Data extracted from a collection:
<<<<

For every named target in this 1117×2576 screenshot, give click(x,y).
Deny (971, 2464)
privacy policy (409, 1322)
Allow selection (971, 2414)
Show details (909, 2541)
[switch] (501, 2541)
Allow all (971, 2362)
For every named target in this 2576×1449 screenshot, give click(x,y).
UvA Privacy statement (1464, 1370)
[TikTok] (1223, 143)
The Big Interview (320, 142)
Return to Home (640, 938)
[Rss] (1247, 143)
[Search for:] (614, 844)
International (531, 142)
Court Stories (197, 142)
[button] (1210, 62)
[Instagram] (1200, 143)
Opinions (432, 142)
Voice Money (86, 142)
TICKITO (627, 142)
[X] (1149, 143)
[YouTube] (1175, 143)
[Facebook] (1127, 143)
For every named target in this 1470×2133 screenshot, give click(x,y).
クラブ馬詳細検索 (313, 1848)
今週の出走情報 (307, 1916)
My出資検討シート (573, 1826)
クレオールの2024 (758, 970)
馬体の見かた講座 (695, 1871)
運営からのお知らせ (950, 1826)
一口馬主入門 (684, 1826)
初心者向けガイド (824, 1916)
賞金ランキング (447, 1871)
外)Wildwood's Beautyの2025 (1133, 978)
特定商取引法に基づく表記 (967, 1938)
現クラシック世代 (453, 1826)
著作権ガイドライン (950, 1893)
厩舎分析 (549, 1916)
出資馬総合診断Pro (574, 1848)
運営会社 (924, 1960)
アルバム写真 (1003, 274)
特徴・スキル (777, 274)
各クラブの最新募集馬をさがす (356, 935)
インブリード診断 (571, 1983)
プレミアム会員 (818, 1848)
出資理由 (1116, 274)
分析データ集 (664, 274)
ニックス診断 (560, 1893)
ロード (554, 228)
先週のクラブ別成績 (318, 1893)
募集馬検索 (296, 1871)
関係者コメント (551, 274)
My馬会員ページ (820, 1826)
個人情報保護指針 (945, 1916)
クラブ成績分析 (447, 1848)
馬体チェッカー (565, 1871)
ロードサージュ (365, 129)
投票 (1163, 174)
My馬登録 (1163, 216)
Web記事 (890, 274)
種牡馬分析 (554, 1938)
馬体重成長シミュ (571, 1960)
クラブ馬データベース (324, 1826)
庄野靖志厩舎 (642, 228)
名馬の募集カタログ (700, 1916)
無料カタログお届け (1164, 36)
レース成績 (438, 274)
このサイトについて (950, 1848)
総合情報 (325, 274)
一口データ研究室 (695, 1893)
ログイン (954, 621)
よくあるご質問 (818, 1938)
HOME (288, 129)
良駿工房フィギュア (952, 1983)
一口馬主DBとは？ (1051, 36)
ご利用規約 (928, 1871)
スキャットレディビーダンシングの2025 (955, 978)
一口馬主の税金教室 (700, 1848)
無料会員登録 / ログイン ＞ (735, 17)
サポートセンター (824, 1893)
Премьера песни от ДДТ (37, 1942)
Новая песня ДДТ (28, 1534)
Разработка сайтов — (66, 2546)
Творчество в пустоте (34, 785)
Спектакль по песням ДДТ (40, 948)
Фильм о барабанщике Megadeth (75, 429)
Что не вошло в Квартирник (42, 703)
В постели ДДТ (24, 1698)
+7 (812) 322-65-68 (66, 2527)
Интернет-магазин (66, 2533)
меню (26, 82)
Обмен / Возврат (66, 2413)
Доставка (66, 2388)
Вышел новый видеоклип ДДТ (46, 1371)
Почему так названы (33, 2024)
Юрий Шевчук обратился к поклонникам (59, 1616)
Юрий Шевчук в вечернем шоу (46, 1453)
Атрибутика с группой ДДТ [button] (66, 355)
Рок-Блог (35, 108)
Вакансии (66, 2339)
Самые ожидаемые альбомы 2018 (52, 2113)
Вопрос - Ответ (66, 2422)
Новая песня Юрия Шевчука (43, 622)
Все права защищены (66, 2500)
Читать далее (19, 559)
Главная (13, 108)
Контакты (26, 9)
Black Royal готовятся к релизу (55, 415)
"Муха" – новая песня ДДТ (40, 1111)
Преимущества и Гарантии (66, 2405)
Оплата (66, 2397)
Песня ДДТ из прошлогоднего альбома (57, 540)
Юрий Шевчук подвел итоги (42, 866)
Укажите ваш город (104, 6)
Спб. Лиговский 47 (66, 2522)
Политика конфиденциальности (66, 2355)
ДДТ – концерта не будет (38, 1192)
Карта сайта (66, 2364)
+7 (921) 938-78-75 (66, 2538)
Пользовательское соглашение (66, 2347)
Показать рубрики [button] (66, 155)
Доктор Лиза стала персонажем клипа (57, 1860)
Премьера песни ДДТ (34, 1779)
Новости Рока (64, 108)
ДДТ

>>>>

TRY IT:
Could you return exactly the lines above from the line with "出資馬総合診断Pro (574, 1848)" to the line with "Юрий Шевчук в вечернем шоу (46, 1453)", both included, and nothing else?

RESPONSE TO THIS TASK:
出資馬総合診断Pro (574, 1848)
運営会社 (924, 1960)
アルバム写真 (1003, 274)
特徴・スキル (777, 274)
各クラブの最新募集馬をさがす (356, 935)
インブリード診断 (571, 1983)
プレミアム会員 (818, 1848)
出資理由 (1116, 274)
分析データ集 (664, 274)
ニックス診断 (560, 1893)
ロード (554, 228)
先週のクラブ別成績 (318, 1893)
募集馬検索 (296, 1871)
関係者コメント (551, 274)
My馬会員ページ (820, 1826)
個人情報保護指針 (945, 1916)
クラブ成績分析 (447, 1848)
馬体チェッカー (565, 1871)
ロードサージュ (365, 129)
投票 (1163, 174)
My馬登録 (1163, 216)
Web記事 (890, 274)
種牡馬分析 (554, 1938)
馬体重成長シミュ (571, 1960)
クラブ馬データベース (324, 1826)
庄野靖志厩舎 (642, 228)
名馬の募集カタログ (700, 1916)
無料カタログお届け (1164, 36)
レース成績 (438, 274)
このサイトについて (950, 1848)
総合情報 (325, 274)
一口データ研究室 (695, 1893)
ログイン (954, 621)
よくあるご質問 (818, 1938)
HOME (288, 129)
良駿工房フィギュア (952, 1983)
一口馬主DBとは？ (1051, 36)
ご利用規約 (928, 1871)
スキャットレディビーダンシングの2025 (955, 978)
一口馬主の税金教室 (700, 1848)
無料会員登録 / ログイン ＞ (735, 17)
サポートセンター (824, 1893)
Премьера песни от ДДТ (37, 1942)
Новая песня ДДТ (28, 1534)
Разработка сайтов — (66, 2546)
Творчество в пустоте (34, 785)
Спектакль по песням ДДТ (40, 948)
Фильм о барабанщике Megadeth (75, 429)
Что не вошло в Квартирник (42, 703)
В постели ДДТ (24, 1698)
+7 (812) 322-65-68 (66, 2527)
Интернет-магазин (66, 2533)
меню (26, 82)
Обмен / Возврат (66, 2413)
Доставка (66, 2388)
Вышел новый видеоклип ДДТ (46, 1371)
Почему так названы (33, 2024)
Юрий Шевчук обратился к поклонникам (59, 1616)
Юрий Шевчук в вечернем шоу (46, 1453)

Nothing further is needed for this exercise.